**WORK REQUIRED**
Every line from the one with "Task: Open the 插入 ribbon tab" to the final line of the records should be printed exactly as it is, with pictures left out.

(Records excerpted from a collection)
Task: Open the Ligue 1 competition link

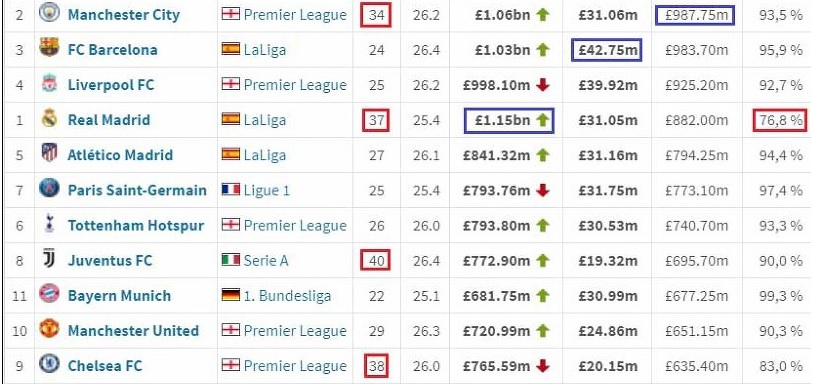Action: tap(267, 190)
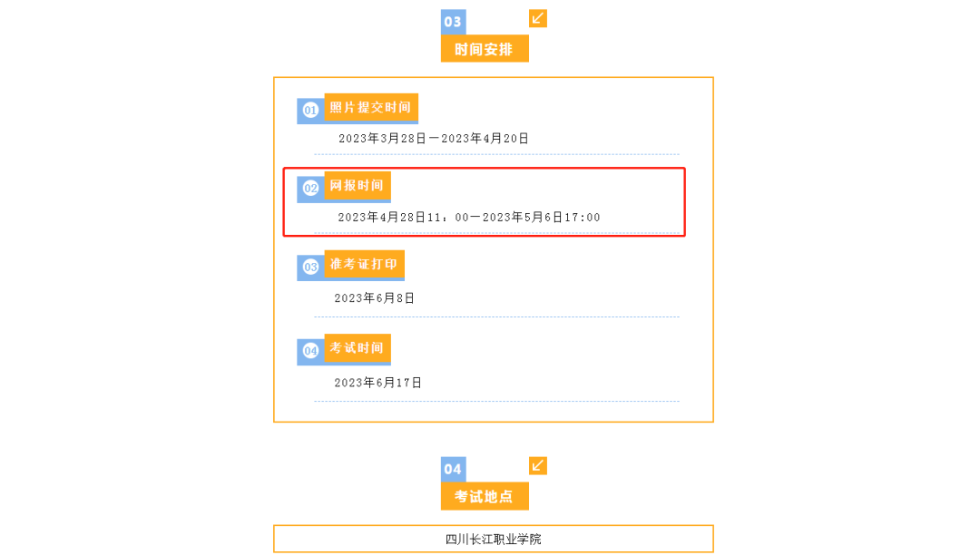The image size is (980, 555).
Task: Click the online registration date range text
Action: (x=469, y=218)
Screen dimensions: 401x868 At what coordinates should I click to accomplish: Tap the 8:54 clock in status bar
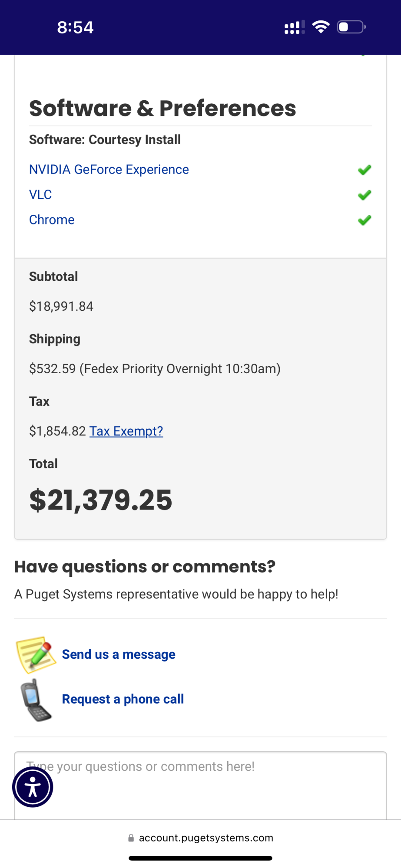[75, 27]
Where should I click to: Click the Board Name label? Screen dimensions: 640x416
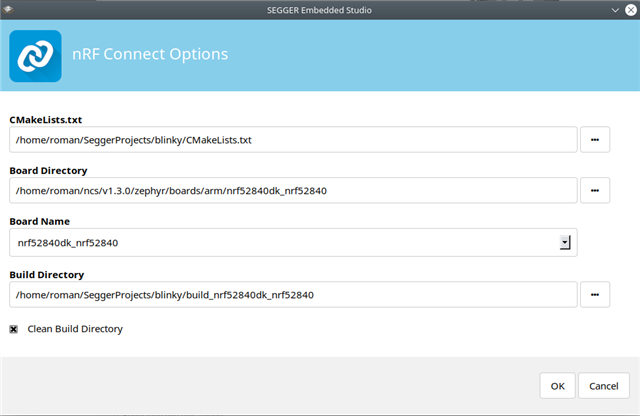point(40,221)
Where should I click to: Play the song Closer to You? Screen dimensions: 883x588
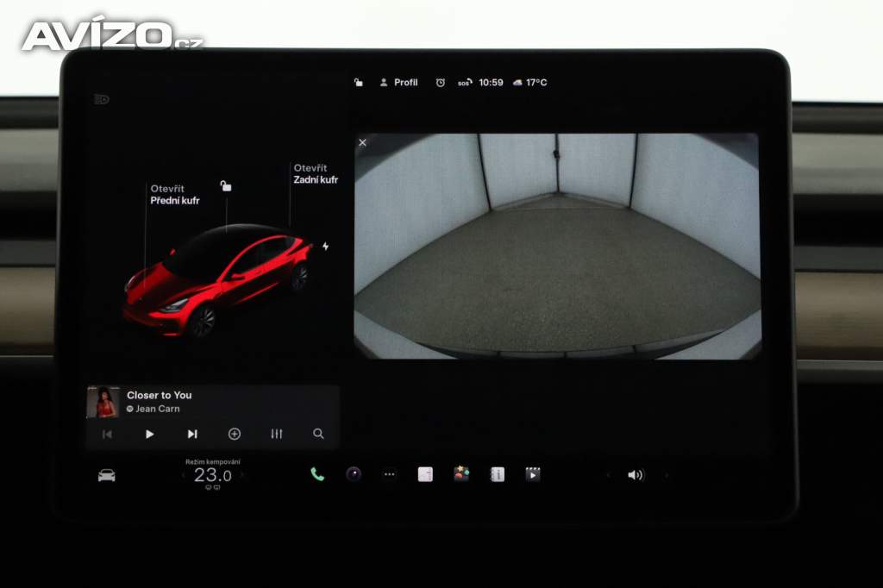[x=149, y=435]
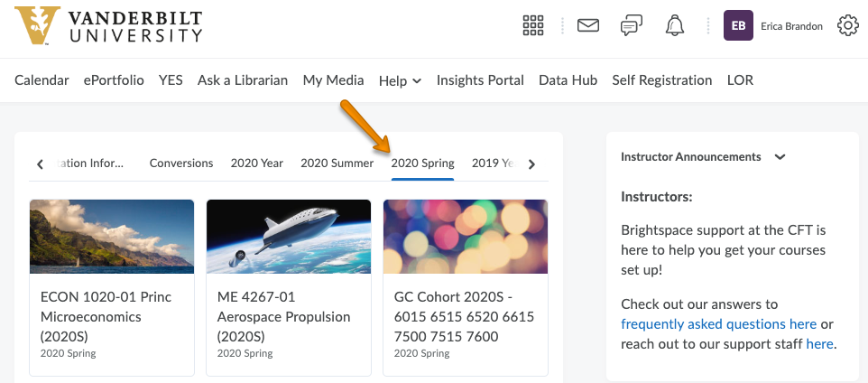Image resolution: width=868 pixels, height=383 pixels.
Task: Go to Insights Portal
Action: 480,80
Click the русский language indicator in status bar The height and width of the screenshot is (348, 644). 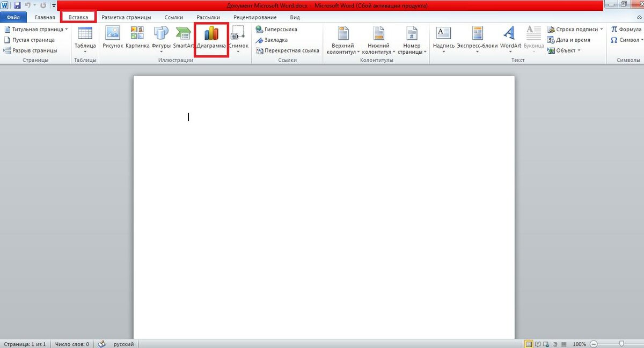point(123,344)
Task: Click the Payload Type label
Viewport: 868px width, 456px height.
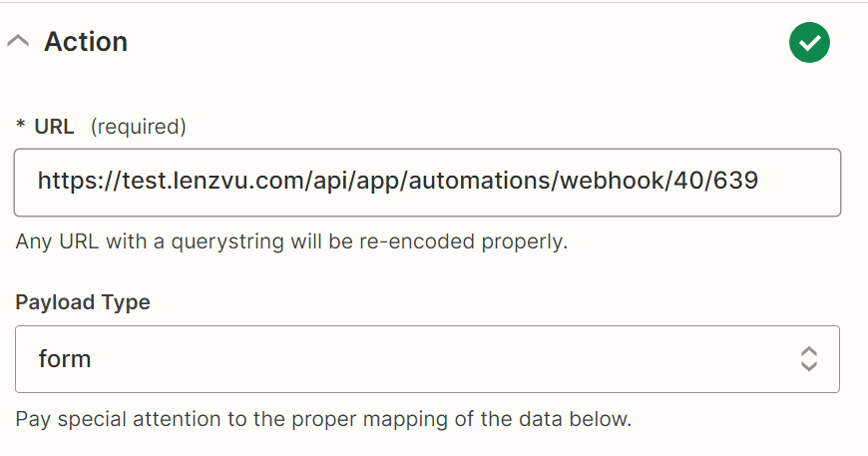Action: (83, 302)
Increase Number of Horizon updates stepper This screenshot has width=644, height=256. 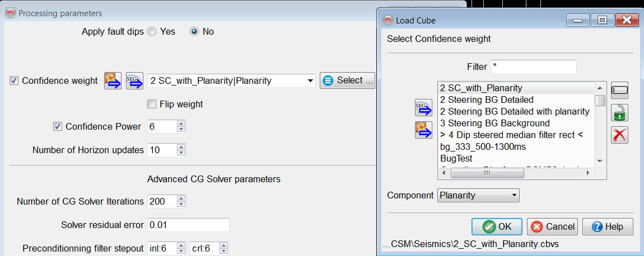[x=180, y=147]
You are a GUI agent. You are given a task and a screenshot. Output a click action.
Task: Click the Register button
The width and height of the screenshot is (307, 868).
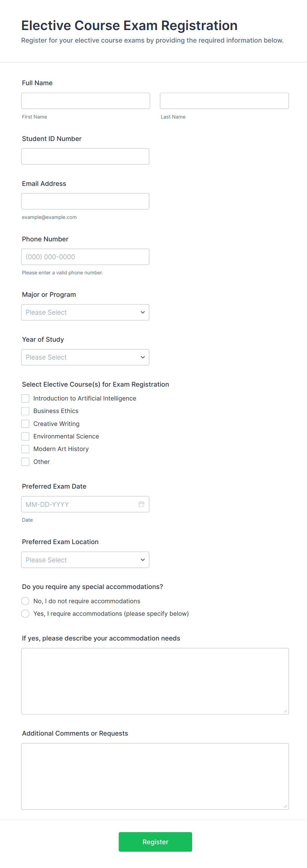click(155, 842)
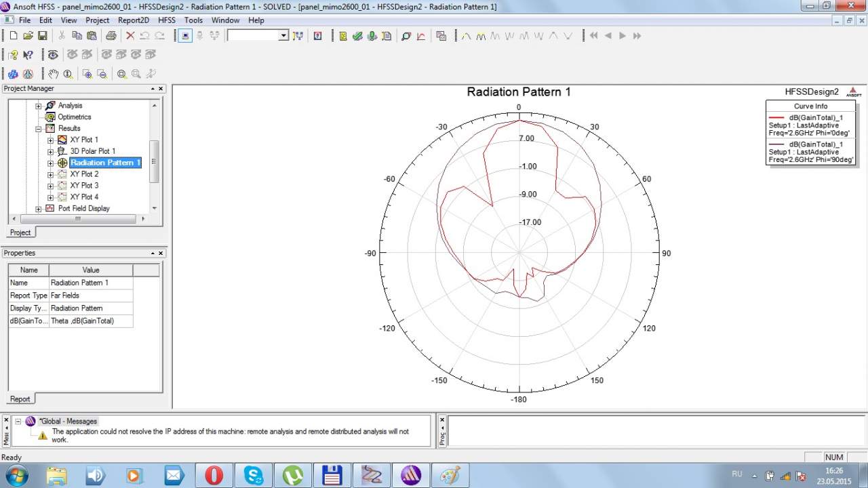Click the context help arrow-question icon

(28, 55)
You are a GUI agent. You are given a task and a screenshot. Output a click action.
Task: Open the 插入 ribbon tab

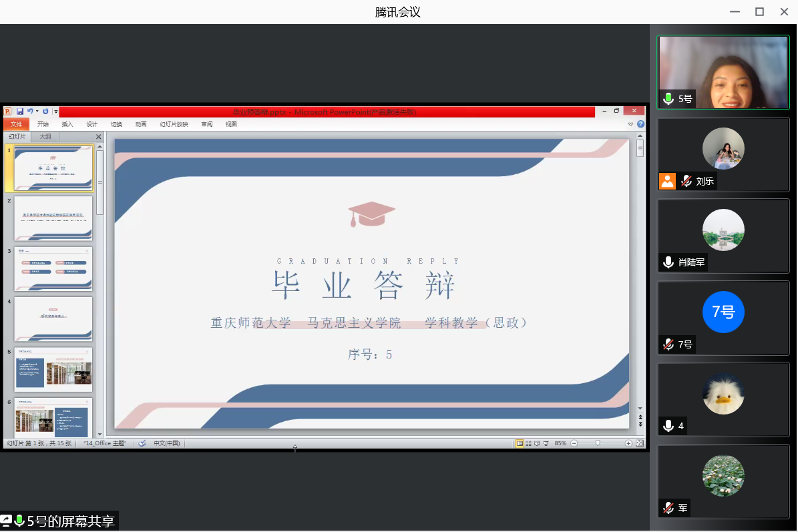click(67, 124)
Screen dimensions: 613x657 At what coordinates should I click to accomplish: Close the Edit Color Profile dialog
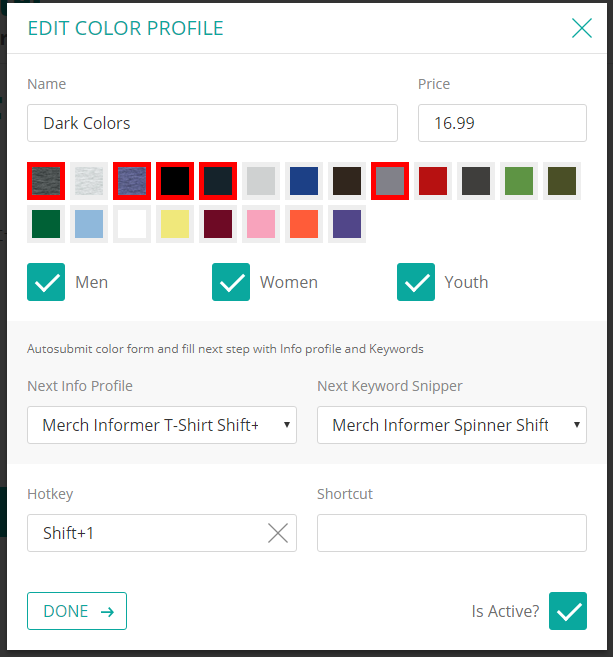pyautogui.click(x=582, y=28)
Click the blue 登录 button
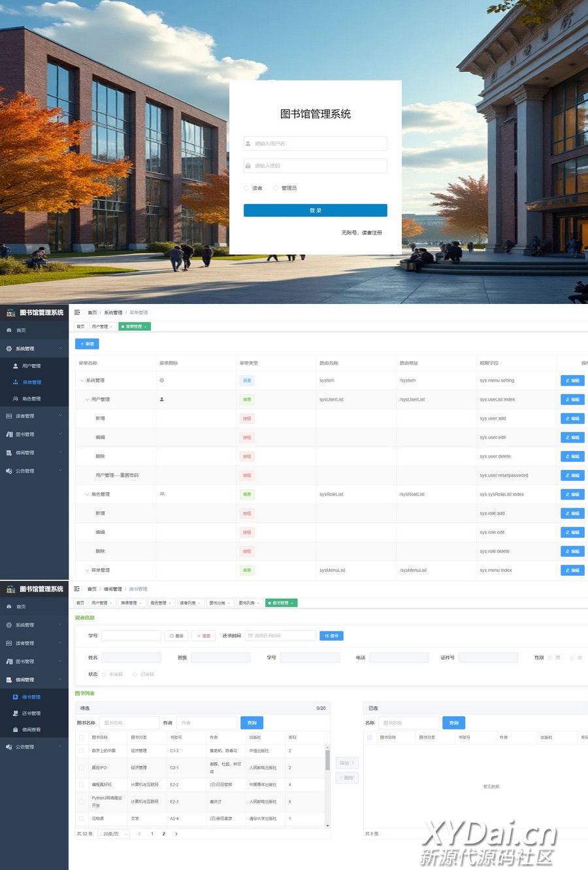Screen dimensions: 588x870 pos(315,210)
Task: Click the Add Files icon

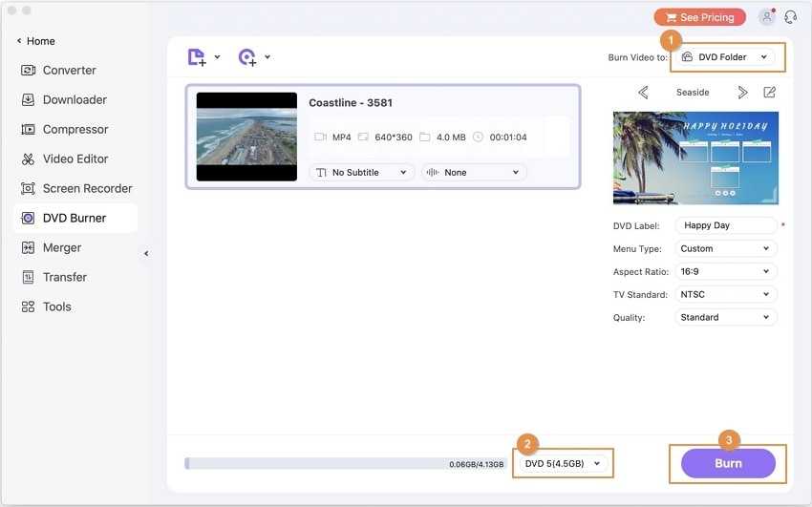Action: click(197, 57)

**RESULT OF THE TASK**
Task: Open the 插入 ribbon tab

click(67, 124)
Screen dimensions: 613x657 At what coordinates should I click to accomplish: Close the Edit Color Profile dialog
pyautogui.click(x=582, y=28)
Click the blue 登录 button
Screen dimensions: 588x870 pos(315,210)
Task: Click the Add Files icon

Action: click(197, 57)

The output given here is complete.